The guards tightened their grip.

"... by ...."

The words would not come out of my mouth.

Everyone looked at me expectantly.

".... by ...."

Oh Goddamn it.

".... by hanging by the neck until dead.. Remove the prisoner."

No, I wasn't going to do it.

I had the precedent. I had the facts. And he sure as hell had the guilt. The relief at finding out that I would only be choking hiim to death was clearly visible on his face.

Because what I hadn't said, what I'd planned to say, and myself cowardly chickened out at the last minute....

By lighting him on fire with a flamethrower.
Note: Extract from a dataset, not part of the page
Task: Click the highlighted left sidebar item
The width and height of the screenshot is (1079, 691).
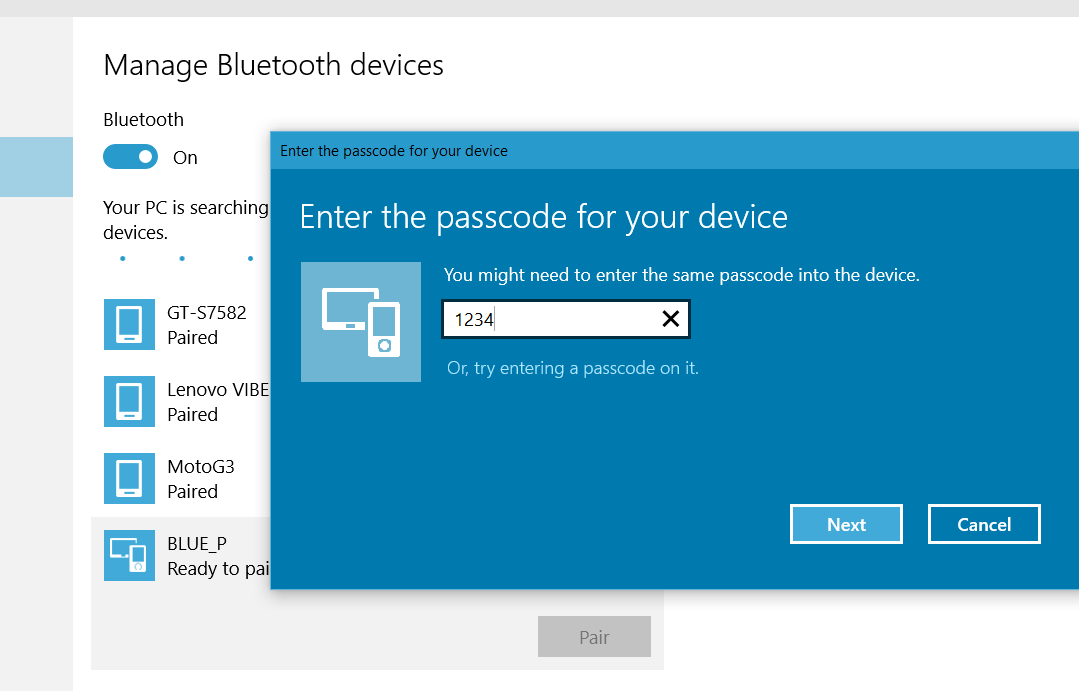Action: (x=36, y=166)
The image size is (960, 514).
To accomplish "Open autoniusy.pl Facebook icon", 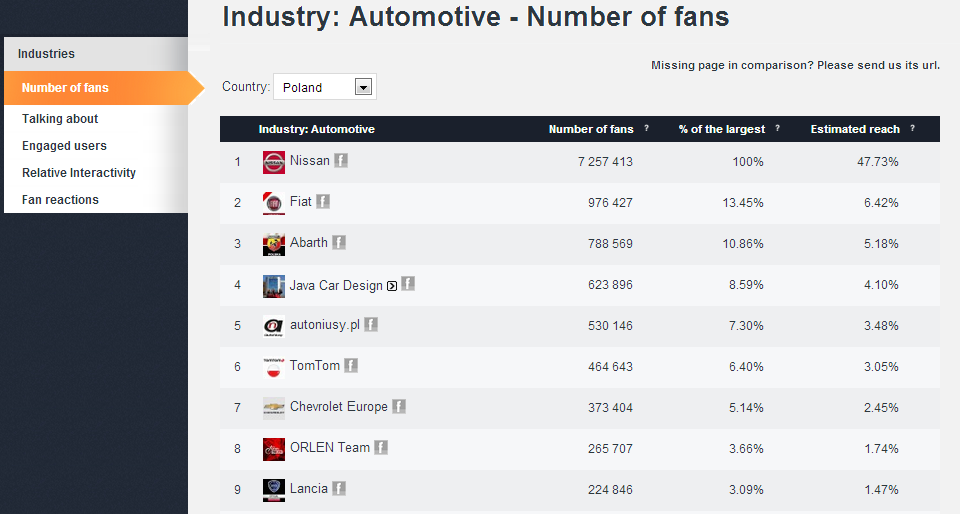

Still faster than what he'd done to those poor people in those houses. Unless I chained him down in a shed and then had the shed lit on fire.

No. There's a limit. Even in justice.

Because it wouldn't be me lighting him on fire.

It would be the California Republic lighting him on fire.

I'd taken an oath to dispense justice.

That wasn't the justice I wanted California to be a part of.

And that was why I'd flinched.

###

I slept peacefully that night. Like a baby. Waking up crying every couple hours, and only pissing myself once.